In just one week, 11 people were killed in three attacks in Israeli towns and cities. It was the deadliest week Israel had seen in years and follows weeks of rising tensions that saw Israelis targeted in stabbing attacks and several Palestinians shot dead by Israeli forces in the West Bank.
The overlap of three major religious holidays over the next month -- Ramadan, Passover and Easter -- could heighten tensions further, exacerbating a potent mix of factors that could spark yet another cycle of violence.
Here are five things you need to know about the recent uptick in violence.
Attacks hit deep in Israel
The lethal attacks took place not in the typical hot spots, disputed areas like Jerusalem or the West Bank, much of which is considered by the international community to be occupied territory. Instead they happened in Israeli towns and cities that are not used to such violence.
Unusually, two of the attacks were carried out by Israeli-Arabs. On March 22, an Israeli-Arab killed four Israeli civilians in a stabbing and ramming attack in the southern city of Be'er Sheva, Israeli police said. The attacker had previously been imprisoned for supporting ISIS.
On Sunday, two Israeli-Arab men killed two border police officers and wounded six passersby in the northern city of Hadera, local media reported. The two were also affiliated with ISIS, which claimed responsibility for the incident -- the first such ISIS claim for an attack in Israel since 2017.
Then on Tuesday night, a Palestinian from the West Bank shot and killed five people in Bnei Brak, a mostly Orthodox city just east of Tel Aviv. Two of those killed were Ukrainian citizens, two were Israeli civilians and one was a police officer who responded to the scene, according to Israeli police. In all three cases the attackers were shot and killed by either civilians or security forces.
Tensions rising in the West Bank and Jerusalem
Tensions had already been on the rise for weeks, even before the three attacks. There had been several stabbings carried out by Palestinians against Israelis in Jerusalem in March and several Palestinians, including teenagers, had been shot dead by Israeli forces in the West Bank during clashes over the past several weeks.
The security situation is escalating. While many of the recent attacks targeted police or military forces within Jerusalem's Old City, the most recent stabbing targeted an Israeli out for a jog in a popular neighborhood outside the Old City. Two of the three attacks in the past week targeted civilians.
The cycle of violence has continued since then. On Thursday, two Palestinians -- including one teenager -- were killed and 15 others wounded during an Israeli police raid in the West Bank city of Jenin targeting suspects connected to the Bnei Brak shooting. The family home of the attacker has also been scheduled for demolition, Israeli Prime Minister Naftali Bennett said, a standard practice by Israeli forces to "create deterrence" (the Israeli Army says families can try to appeal demolitions).
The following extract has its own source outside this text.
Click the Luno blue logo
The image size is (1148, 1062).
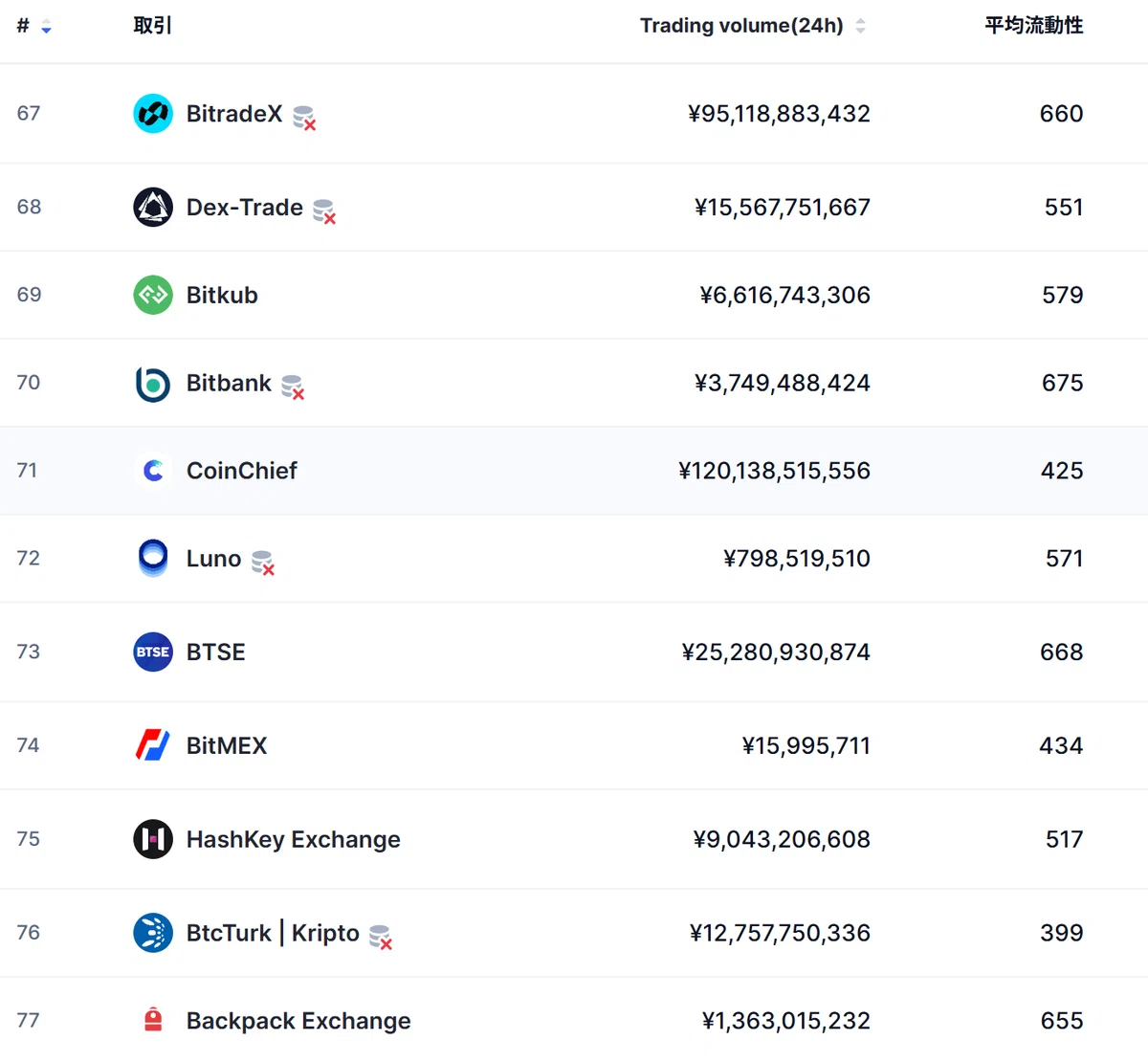153,559
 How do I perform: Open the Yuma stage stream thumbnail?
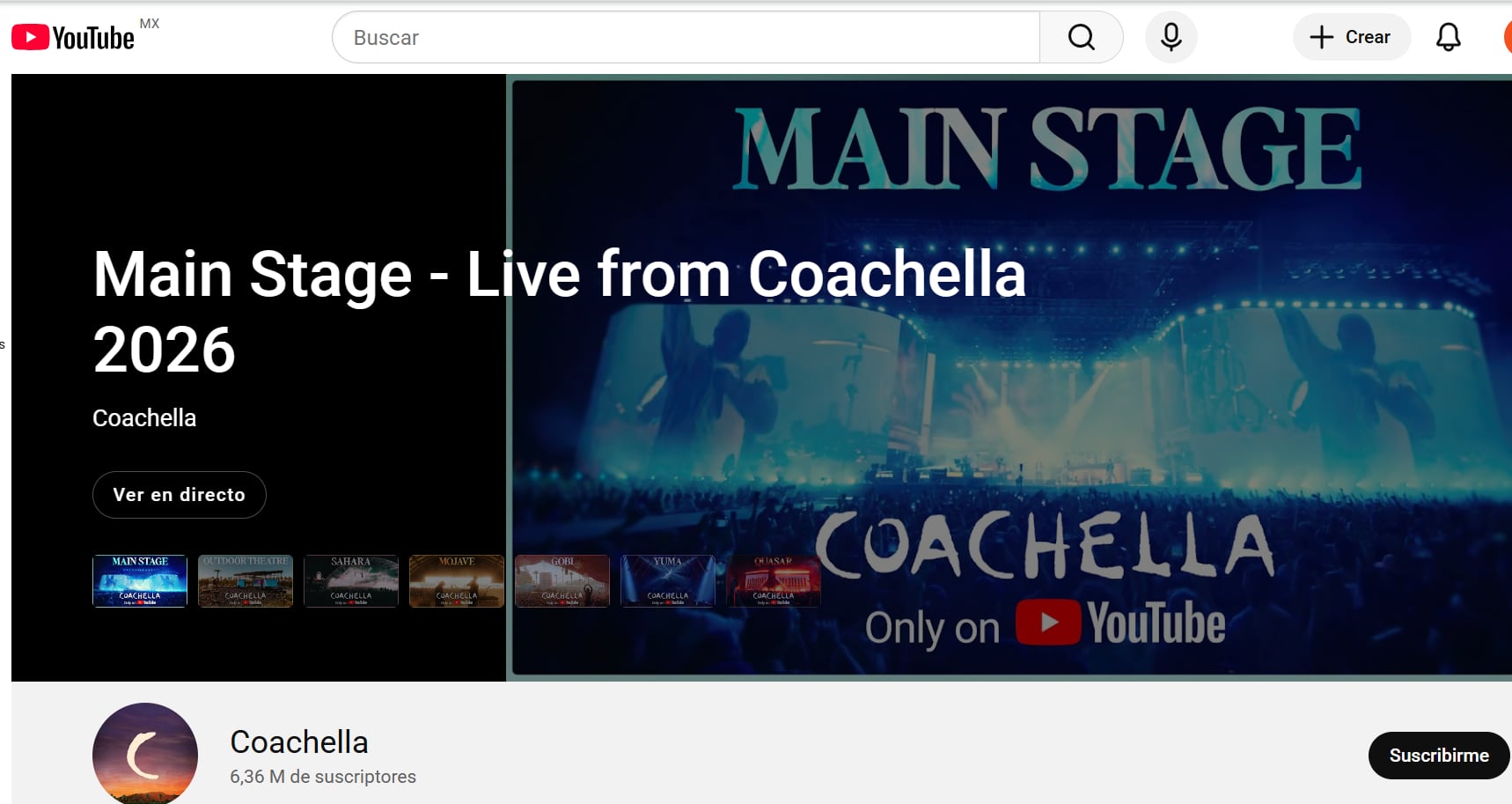(x=668, y=581)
A few hours later, an Israeli was stabbed on a bus in the West Bank just south of Bethlehem. The attacker, a Palestinian, was shot dead by an armed civilian on the bus, the Israeli military said.
And for months, Palestinian and Israeli activists have warned that violence against Palestinians carried out by Israeli setters is at an all-time high. Israel's Defense Minister Benny Gantz has vowed to treat settler violence with a "heavy hand," calling perpetrators "terrorists" and promising special military teams that are supposed to help monitor areas where clashes tend to erupt -- although most Palestinians are already wary of the Israeli military, saying they believe they only help protect settlers.